FIFA World Cup gets away with 32 and soon 48 teams as there's genuinely that many countries with quality professional players.
The way for those teams to improve, close the gap and then compete on the same level is for them to play better teams.

Sri Lanka, Bangladesh, Afghanistan and Ireland have all become test nations in part because of their performance in World Cups.

It's short term pain for massive long term benefit.
 
Sounds like you're pretending Dutch cricket is something it isn't.

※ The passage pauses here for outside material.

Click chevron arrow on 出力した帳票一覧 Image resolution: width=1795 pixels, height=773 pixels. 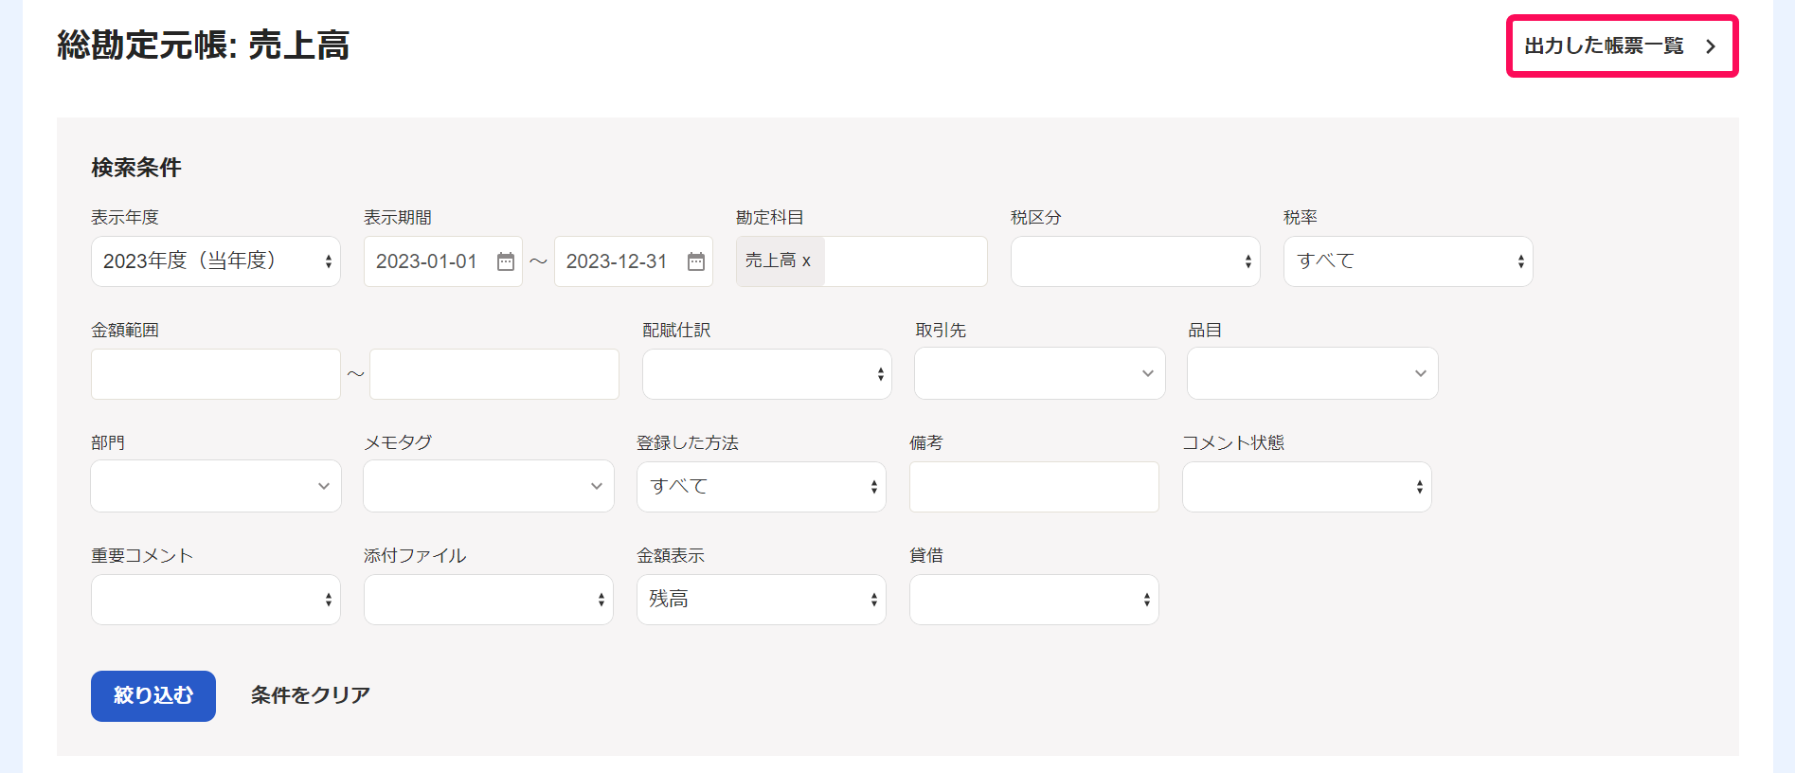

I'm beyond caring about this. If you don't want to believe that any team outside the "10" employs a team of professional cricketers, go for it. You don't appear to see this sport in anything other than monetary terms anyway, so who I am to attempt to set you straight?
 
I was going to bump this later, but seeing the direction of the discussion in the WC general discussion thread appears to be veering towards this I thought it's probably worth having this available to attack/defend the current format in.

But then that goes to the other point I made which is you are rewarding many mediocre teams with spots in the next round.

We can do this a million times and the same issue remains there are only four teams playing decent consistent cricket right now so it's either this format with dead rubbers or a format that allows poor sides to progress simply because there are extra even worse sides for them to beat.

Every format will look ordinary when the gap between the top four and the rest is this big.

Two groups of five into semi-finals could've dealt with that particular issue.